*** SOURCE RECORDS Section Begins ***
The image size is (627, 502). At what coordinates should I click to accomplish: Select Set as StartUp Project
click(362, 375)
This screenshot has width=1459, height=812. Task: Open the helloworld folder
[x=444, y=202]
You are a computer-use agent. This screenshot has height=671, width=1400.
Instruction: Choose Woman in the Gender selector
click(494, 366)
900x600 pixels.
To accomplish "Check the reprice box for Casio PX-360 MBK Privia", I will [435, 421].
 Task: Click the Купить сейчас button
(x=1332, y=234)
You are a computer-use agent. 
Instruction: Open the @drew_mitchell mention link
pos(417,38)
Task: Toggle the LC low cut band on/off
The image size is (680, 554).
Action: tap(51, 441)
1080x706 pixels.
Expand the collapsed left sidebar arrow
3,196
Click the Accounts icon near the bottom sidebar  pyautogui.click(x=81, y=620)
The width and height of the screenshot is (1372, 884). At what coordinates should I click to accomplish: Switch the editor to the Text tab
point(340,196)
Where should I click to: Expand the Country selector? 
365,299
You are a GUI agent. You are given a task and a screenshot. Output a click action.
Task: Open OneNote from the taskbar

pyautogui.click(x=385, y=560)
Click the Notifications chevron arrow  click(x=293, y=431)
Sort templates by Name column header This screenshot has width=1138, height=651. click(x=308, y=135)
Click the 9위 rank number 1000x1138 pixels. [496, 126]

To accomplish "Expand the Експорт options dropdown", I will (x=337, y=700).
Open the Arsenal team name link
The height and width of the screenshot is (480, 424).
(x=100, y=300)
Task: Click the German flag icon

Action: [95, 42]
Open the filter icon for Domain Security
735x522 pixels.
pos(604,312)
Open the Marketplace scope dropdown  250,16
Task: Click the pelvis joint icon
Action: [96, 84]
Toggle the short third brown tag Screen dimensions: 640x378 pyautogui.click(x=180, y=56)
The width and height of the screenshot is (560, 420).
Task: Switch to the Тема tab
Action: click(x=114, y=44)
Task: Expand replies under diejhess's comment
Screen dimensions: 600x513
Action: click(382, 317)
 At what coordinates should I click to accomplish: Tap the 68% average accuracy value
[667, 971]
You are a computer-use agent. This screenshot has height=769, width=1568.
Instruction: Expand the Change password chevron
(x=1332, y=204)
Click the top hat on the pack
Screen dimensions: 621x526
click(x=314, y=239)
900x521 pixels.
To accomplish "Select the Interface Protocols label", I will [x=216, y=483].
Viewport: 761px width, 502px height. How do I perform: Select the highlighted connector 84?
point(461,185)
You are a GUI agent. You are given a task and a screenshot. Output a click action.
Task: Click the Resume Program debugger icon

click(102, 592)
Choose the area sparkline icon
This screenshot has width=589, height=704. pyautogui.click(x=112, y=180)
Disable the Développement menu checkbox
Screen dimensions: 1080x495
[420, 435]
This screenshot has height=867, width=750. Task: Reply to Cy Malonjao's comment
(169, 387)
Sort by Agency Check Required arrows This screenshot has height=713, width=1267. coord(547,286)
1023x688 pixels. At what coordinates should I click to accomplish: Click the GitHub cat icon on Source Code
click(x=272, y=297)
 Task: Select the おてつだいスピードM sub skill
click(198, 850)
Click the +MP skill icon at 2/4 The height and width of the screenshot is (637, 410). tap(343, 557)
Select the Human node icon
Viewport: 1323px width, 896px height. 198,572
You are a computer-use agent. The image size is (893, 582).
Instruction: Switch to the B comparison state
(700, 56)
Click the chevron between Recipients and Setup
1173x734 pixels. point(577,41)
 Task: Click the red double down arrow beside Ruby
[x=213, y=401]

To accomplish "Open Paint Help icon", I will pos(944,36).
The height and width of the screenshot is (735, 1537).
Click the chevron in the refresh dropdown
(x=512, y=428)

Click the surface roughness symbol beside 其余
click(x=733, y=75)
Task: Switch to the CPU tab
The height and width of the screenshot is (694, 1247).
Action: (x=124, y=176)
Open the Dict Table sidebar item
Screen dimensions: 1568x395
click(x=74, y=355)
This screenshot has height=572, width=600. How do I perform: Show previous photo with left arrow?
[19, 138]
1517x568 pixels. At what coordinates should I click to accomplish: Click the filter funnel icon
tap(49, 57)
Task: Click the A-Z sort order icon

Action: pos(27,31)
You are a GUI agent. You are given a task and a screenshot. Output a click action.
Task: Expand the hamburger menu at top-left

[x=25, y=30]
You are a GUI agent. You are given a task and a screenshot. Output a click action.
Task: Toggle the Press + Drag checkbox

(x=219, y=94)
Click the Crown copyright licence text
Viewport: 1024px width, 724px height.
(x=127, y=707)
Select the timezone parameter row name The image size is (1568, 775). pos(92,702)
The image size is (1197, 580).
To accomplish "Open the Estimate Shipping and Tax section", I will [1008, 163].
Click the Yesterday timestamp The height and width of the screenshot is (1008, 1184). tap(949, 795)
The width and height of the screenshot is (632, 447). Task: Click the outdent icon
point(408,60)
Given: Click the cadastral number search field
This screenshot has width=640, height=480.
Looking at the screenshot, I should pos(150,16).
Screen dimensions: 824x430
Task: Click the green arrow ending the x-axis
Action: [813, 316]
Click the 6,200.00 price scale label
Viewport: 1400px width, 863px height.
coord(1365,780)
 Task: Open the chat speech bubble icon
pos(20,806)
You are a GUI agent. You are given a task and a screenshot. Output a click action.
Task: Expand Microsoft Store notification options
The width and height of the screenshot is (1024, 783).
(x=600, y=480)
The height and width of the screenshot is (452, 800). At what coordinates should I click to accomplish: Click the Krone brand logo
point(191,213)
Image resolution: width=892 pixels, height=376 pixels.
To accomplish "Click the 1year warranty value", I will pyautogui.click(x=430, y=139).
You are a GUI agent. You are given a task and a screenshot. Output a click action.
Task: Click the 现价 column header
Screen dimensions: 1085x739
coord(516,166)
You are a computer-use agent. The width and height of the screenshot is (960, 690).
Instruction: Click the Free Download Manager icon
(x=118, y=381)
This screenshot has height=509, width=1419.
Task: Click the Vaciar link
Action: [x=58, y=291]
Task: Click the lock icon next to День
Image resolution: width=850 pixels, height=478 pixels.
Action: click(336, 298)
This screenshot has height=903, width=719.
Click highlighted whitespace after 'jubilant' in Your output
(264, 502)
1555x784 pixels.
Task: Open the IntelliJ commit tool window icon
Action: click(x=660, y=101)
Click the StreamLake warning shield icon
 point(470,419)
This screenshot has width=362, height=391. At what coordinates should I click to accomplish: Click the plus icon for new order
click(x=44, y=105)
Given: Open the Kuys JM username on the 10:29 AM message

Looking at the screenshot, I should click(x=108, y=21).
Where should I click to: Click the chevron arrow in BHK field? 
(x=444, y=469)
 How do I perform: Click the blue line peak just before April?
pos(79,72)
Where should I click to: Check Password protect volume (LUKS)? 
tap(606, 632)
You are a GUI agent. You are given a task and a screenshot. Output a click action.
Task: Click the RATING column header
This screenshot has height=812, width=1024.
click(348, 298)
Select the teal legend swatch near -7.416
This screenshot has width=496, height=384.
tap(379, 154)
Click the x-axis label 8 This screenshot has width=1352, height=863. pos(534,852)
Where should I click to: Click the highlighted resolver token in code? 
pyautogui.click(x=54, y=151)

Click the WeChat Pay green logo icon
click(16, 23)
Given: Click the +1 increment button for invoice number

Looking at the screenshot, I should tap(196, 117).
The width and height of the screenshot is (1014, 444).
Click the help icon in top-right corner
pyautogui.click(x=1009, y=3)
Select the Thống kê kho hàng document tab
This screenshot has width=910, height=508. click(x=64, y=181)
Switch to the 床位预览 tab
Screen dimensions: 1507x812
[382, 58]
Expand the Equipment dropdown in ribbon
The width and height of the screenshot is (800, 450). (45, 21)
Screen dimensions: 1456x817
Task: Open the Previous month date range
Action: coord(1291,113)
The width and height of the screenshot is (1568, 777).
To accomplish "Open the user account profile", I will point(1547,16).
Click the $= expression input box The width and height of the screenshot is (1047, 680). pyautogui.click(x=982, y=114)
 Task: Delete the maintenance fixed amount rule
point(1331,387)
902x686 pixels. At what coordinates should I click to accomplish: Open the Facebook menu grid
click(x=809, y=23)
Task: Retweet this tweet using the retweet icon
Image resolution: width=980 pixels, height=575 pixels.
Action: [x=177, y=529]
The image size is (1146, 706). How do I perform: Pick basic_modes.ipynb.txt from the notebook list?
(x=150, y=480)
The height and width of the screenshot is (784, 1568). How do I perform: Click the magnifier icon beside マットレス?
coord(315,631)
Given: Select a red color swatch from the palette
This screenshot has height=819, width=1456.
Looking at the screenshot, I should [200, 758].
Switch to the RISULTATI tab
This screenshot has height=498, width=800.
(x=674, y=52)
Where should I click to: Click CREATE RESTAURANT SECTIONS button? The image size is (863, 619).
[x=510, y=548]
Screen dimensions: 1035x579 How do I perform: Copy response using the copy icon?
*** SOURCE RECORDS Section Ends ***
» **EXERCISE DETAILS**
Please output the exact lines of the records above, beginning with the first and stopping after the line that holds "Click the Accounts", and nothing else.

» **TASK OUTPUT**
The image size is (627, 502). At what coordinates should I click to accomplish: Select Set as StartUp Project
click(362, 375)
This screenshot has width=1459, height=812. Task: Open the helloworld folder
[x=444, y=202]
You are a computer-use agent. This screenshot has height=671, width=1400.
Instruction: Choose Woman in the Gender selector
click(494, 366)
900x600 pixels.
To accomplish "Check the reprice box for Casio PX-360 MBK Privia", I will [435, 421].
 Task: Click the Купить сейчас button
(x=1332, y=234)
You are a computer-use agent. 
Instruction: Open the @drew_mitchell mention link
pos(417,38)
Task: Toggle the LC low cut band on/off
The image size is (680, 554).
Action: tap(51, 441)
1080x706 pixels.
Expand the collapsed left sidebar arrow
3,196
Click the Accounts icon near the bottom sidebar  pyautogui.click(x=81, y=620)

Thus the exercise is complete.